# new gun for me



## bossloader (Sep 11, 2007)

so I just bought a used Ruger Model M77 Caliber- 7MM Rem MAG i have never shot one and am wondering what most people shoot out of them size and stuff paid $400 how did i do?


----------



## Critter (Mar 20, 2010)

Not bad, is it the older model with the tang safety? 

I shot one of those for years starting way back in 1977. I never did really develop a load for it since I picked up a case of Federal Premium rounds for it for less than I could reload them. I still have around 7 or 8 boxes of them.


----------



## DallanC (Jan 13, 2009)

bossloader said:


> so I just bought a used Ruger Model M77 Caliber- 7MM Rem MAG i have never shot one and am wondering what most people shoot out of them size and stuff paid $400 how did i do?


Most popular is 140s for deer, 160s for elk. Caliber is really overkill for deer though... but hey, if the recoil doesn't bother you the deer certainly wont know the difference. What barrel length is it? 24 or 26?

I shoot its big brother, the 7STW w/ 160gr Accubonds at 3200fps.

-DallanC


----------



## bossloader (Sep 11, 2007)

it is a 1982 
Model #	00711
have not held it yet bought at online action i hope it is good.


----------



## Steve G (Nov 29, 2016)

Sounds similar to mine. Mine seems a little finicky with light loads. Does great stuff with 162 grain ballistic tip. I think by Hornady.


----------



## taxidermist (Sep 11, 2007)

Personally, I've never cared for the 7mm Mag. Killed Elk for sure, but just didn't do it for me. Sold it after two years. 
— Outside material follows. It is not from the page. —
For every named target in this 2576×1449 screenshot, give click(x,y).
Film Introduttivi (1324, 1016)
The best load I found (handloading) was using a 165gr. bullet. They don't make the bullet anymore but maybe something is close to what I used. It was the 165gr. solid base boat tail. I think Hornady made it.


----------



## ridgetop (Sep 13, 2007)

Ii shoot the 160 accubond for both deer and elk.


----------



## 7mm Reloaded (Aug 25, 2015)

I have an older model m77. 165 federal premiums SBT are tack drivers . Reloaded some 160 SBTs w same results. 160 Accubonds for elk would be ideal also.


----------